Overestimate a player’s skill level and a team could wind up overpaying a player who cannot start for them. Underestimate a player’s skill level and a team can miss on the opportunity to acquire him.

This is the kind of variation that can be corrected with a good process, which:

  1. Defines specifically in writing what the team values in players.
  2. Defines which settings scouts can use to grade players.
  3. Clearly defines a grading system.
  4. Uses a system that incorporates all skills and techniques that a team wants to see from its prospects into the grading system.
  5. Prioritizes the importance of those skills and techniques with a weighted score the contributes to the overall evaluation.
  6. Scores players as only meeting or not meeting expectations of those scoring criteria rather than using a highly subjective number system.

No evaluation process is perfect, but I believe NFL teams will see great improvement to its talent evaluation process – and bottom line – once it decides to explore best practices in process management.

Doing so will help them create an evaluation process that will help their scouts and management stay on the same page and prevent issues that they have control over. In addition, when they do have a vast difference in opinion the process should be structured so it will help address the larger problem and continuously refine what they are doing as the game evolves.

The Rookie Scouting Portfolio already does this because it adopts and customizes best-practice methodologies for its performance monitoring that Fortune 500 companies use in the service and manufacturing sectors. I believe if an NFL team, and its wealth of resources and vast knowledge about the game, applied similar best practices in process management they would produce an incredibly strong scouting department that could give them a huge edge over their competition and ultimately save their team money.

Although I came to the Rookie Scouting Portfolio lacking NFL-caliber knowledge or football experience, I possessed the knowledge to build a process that would help me use others’ knowledge of the game to successfully evaluate the skills of NFL prospects. Moreover, my process continues to help me refine my knowledge and end product.

I don’t think it will be long before teams explore this avenue to improve their scouting process. The Saints recently purchased a system to refine their tracking and management of data. This is a step in the right direction. However, the same could be said about the use of video tape to record games for scouting.

What NFL teams need to consider is that a system only works well if you have a strong process to incorporate that system to fulfill an overall objective.

Otherwise, it’s just expensive technology.

17 responses to “Evaluating the Evaluator”

  1. The Saints purchase / subscription to that data management service jogged my memory. I remembered a pretty interesting MBA semester in my Computer Information Systems class where we learned about using databases for data mining, pattern recognition, etc. Really fascinating stuff and the companies in our case studies benefited tremendously. I don’t know the who/what/when/where/why/how of NFL data and scouting but my impression is that it is closer to the “pencil and paper” era than the “OLAP server” era.
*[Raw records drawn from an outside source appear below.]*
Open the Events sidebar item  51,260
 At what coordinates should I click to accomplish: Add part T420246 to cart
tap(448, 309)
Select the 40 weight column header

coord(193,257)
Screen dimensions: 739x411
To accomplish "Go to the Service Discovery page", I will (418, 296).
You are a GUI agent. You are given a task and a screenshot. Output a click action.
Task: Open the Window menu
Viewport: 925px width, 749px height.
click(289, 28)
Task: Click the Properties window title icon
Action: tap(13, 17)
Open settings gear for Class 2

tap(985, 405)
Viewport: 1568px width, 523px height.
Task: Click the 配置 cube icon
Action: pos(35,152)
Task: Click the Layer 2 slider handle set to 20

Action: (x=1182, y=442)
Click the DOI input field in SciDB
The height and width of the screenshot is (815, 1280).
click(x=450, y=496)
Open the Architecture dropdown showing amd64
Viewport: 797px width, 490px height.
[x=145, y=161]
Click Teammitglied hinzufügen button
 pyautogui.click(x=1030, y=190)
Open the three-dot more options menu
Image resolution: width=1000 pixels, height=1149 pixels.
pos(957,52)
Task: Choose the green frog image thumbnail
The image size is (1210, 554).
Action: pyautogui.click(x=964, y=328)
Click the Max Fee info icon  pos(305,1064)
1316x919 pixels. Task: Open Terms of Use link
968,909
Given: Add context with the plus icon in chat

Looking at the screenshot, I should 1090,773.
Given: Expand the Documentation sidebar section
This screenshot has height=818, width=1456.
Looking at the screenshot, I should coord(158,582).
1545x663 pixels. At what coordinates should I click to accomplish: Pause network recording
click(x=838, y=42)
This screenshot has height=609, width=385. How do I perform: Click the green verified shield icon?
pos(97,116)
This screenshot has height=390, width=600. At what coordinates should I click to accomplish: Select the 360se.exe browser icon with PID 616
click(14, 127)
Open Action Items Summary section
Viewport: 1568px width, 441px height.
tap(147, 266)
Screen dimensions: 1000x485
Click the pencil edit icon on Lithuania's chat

    From what you’ve written about scouting processes and if I were to extrapolate that to the rest of their organization it appears as if NFL teams are lacking modern business executives that know how to put together a comprehensive scorecard at every level of the organization. Measurables. Measurables. Measurables. That’s how you know if you’re making progress. That’s how you reward good employees. And if you have enough data, that’s why you need a fancy data mining, database expert.

    I am flabbergasted that NFL teams would routinely implement the 25/25 Rule as you describe it. Huh? What kind of money does that save them – $50,000? They lose the knowledge of a veteran scout, introduce instability into the department. All for a few checkers? Hm.


  2. Extremely interesting article.

    It seems baffling how loosely defined the scouting process and operations are for such huge organisations, especially in an industry where everyone is trying to get a leg up on everyone else. If a few teams started taking more scientific approaches such as this, it seems their advantage over the majority would be substantial.

    The 25/25 rule also doesn’t make much sense as a business practice. Surely the adage “spend money to make money” applies here? Create a department that’s sole purpose is to clearly define and constantly re-evaluate the scouting process. Why scrimp on insignificant amounts of wages, when you can spend that little extra bit of money to consistently acquire better talent than other teams, with the end goal of winning more championships, building your fan-base and improving the marketability of your franchise?

  3. I know I’m late to the party on this article but I just discovered your site and have been reading a ton of the great information you have on here. After taking a course in Scouting online, and attempting to learn how the NFL grading system worked, it boggled my mind on how it didn’t make sense. It seems like such a random system. I have enjoyed reading on how you grade QB play and am attempting to learn as much as possible. There is always an opportunity to learn, and the NFL is almost like the good ol boy system, but Pete Carrol and some other coaches are starting to break through with systems that aren’t always the norm, and teams are starting to take notice.